Arrange all of the items below as a numbered list, skipping any blank lines and leaving the pictures out of your answer.

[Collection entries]
* * * * *
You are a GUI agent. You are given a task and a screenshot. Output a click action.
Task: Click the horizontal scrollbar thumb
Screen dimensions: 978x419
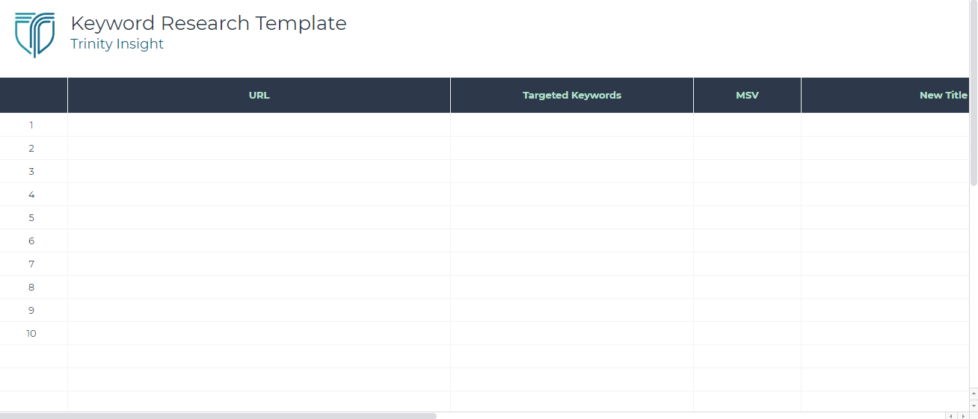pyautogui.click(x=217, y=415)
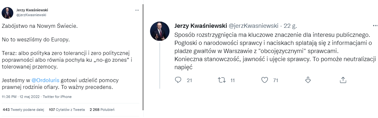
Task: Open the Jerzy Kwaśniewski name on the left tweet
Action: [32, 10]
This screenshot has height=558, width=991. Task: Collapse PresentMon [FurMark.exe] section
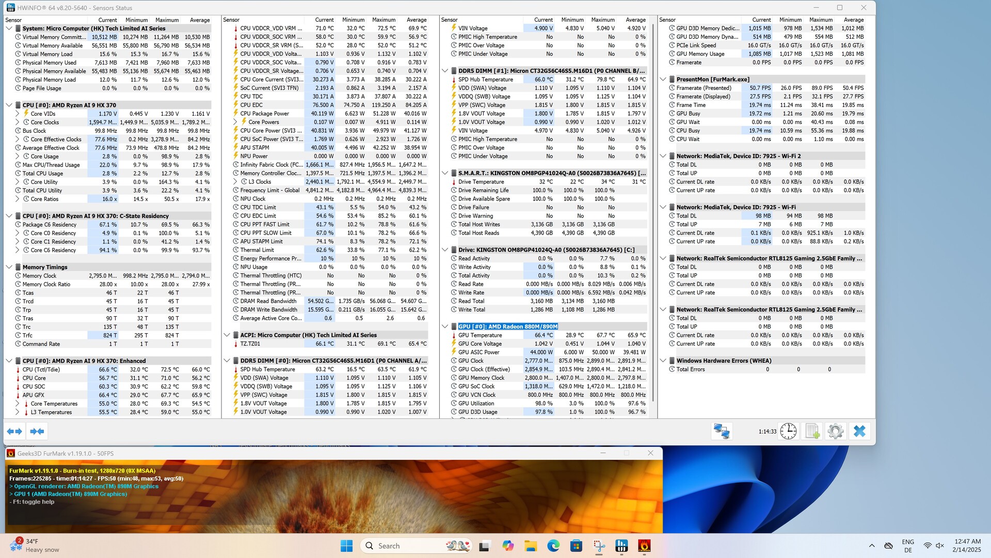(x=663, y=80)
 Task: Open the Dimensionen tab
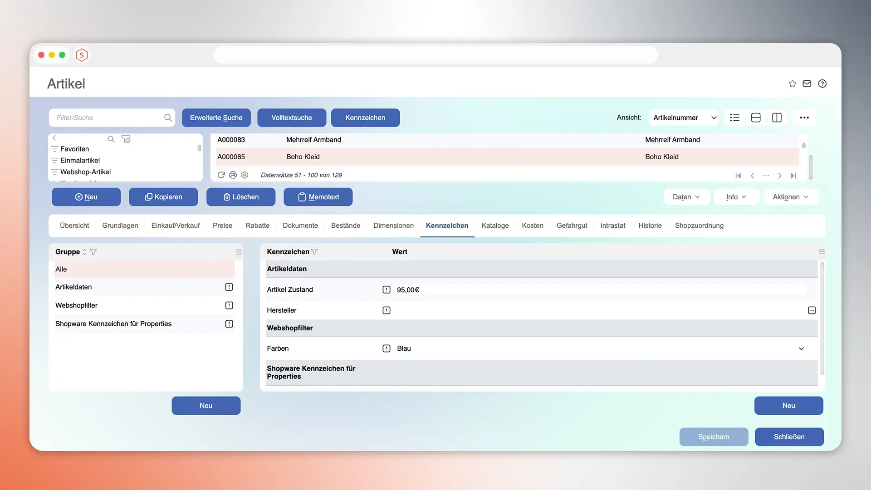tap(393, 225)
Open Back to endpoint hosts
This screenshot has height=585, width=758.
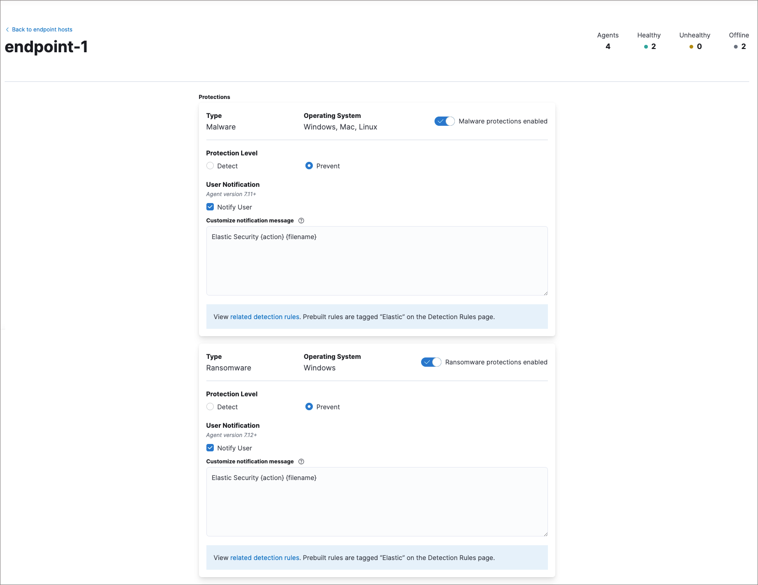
* * * * *
ANSWER.
1. You are a GUI agent. You are given a task and a screenshot. Output a click action.
2. Task: Click the horizontal scrollbar thumb
3. Screen dimensions: 978x419
4. pyautogui.click(x=217, y=415)
5. Task: Open the Jerzy Kwaśniewski name on the left tweet
6. Action: [32, 10]
7. This screenshot has height=558, width=991. Task: Collapse PresentMon [FurMark.exe] section
8. (x=663, y=80)
9.  Task: Open the Dimensionen tab
10. tap(393, 225)
11. Open Back to endpoint hosts
12. This screenshot has height=585, width=758.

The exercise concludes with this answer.